Und jedes einzelne Mal trifft man auf den eindeutigen Unterschied, dass Verstümmelung nicht das Ziel der Handlung ist ;)

Tja, sowas ist eben Definitionssache. Für die einen ist ein Tattoo schon eine Verstümmelung. :schief:

Nö. Der verbietet allgemein das Töten Unschuldiger, auch unschuldiger Ungläubiger. Nur Verteidigung ist erlaubt.

Das wird ja als "Verteidigung" verkauft, ebenso wie die USA ihre Grenzen verteidigen, nur eben nicht an ihren Grenzen. ;)
Doch wo ist die Grenze? Menschen, die das "feindliche" Regime unterstützen (und das tut man ja, wenn man z.b. in den USA oder bei uns lebt) sind automatisch nicht mehr unschuldig?

Die ist aber auch per Definition ein unspezifiziertes Worst-Case-Szenario, über das man nicht alles weiß. Den Attentätern wird dagegen scheinbar ein konkretes Versprechen gegeben, kein "alle eure Wünsche werden war)

Das Problem hier ist auch wieder, dass es keine klare Aussage gibt, die allgemein in der islamischen Welt akzeptiert wird (und ich meine die gesamte islamische Welt).
 
Iirc gibt es einen Paragraphen gegen (Selbst)verstümmelung. Schließlich führt das Entfernen von Gliedmaßen auch schnell dazu, dass man auf Hilfsleistungen der Gemeinschaft angewiesen ist/zurückgreift.

Da schon Körperverletzung mit Einwilligung für niemanden strafbar ist, wird die Selbstverletzung wohl noch viel weniger strafbar sein.

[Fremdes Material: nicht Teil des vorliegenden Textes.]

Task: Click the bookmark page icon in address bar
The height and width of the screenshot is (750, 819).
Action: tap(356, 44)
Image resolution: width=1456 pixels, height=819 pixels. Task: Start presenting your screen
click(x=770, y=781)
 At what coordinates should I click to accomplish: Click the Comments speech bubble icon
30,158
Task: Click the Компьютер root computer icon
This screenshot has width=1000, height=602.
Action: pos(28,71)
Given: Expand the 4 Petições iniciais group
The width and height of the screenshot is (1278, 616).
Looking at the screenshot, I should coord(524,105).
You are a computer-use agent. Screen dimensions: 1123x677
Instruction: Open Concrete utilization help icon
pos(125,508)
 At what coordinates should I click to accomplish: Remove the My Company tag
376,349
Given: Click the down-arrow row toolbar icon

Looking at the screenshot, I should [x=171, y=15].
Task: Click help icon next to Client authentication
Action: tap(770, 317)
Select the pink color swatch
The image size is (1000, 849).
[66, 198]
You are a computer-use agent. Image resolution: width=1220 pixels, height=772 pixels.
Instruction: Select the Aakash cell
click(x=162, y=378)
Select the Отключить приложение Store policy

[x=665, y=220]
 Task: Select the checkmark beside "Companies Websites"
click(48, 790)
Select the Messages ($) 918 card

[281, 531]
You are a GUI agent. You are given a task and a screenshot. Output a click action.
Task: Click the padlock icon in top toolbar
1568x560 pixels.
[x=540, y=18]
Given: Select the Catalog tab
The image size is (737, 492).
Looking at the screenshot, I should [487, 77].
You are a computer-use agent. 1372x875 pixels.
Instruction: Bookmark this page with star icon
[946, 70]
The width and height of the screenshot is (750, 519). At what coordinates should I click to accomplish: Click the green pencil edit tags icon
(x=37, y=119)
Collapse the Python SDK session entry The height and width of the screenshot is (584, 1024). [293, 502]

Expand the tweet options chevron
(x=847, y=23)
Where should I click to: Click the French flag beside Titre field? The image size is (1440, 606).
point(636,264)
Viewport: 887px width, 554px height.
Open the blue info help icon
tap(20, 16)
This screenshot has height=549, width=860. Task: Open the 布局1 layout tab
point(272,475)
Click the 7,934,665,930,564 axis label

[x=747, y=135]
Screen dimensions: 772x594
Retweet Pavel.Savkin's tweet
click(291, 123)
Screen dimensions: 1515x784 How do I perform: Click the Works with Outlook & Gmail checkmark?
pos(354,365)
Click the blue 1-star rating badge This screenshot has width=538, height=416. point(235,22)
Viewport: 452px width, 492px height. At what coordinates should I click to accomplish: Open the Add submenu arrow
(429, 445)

Anderes gilt natürlich sinnvollerweise beim Militär wenigstens im Kriegsfall, da hier die Wehrfähigkeit erhalten werden muß.
 
Hallo,

die Situation ist in Deutschland folgendermaßen:

1) Selbsttötung an sich ist straffrei aber man kann belangt werden, wenn durch den Versuch andere zu Schaden gekommen sind.
2) Beihilfe zur Selbsttötung ist straffrei, aber z.B. für Ärzte gilt die Garantenpflicht und das ärztliche Standesrecht, so dass sie letztlich wieder zur Ersten Hilfe verpflichtet wären.
3) Passive Sterbehilfe (=Abschalten der Lebenserhaltung oder verzicht auf notwendige Medikamente) ist straffrei, soweit ein klarer Wille des Patienten vorliegt.
4) Aktive Sterbhilfe (=Tötung) ist strafbar
5) Indirekte Sterbhilfe (=Lebensverkürzung durch Schmerzmittel) ist straffrei, soweit ein klarer Wille des Patienten vorliegt.

Sehr schön ist dies unter Sterbehilfe - Rechtslage Deutschland erläutert.
 
Der thread sollte lieber mal in der Versenkung verschwinden; am Anfang steht so viel dummes Zeug.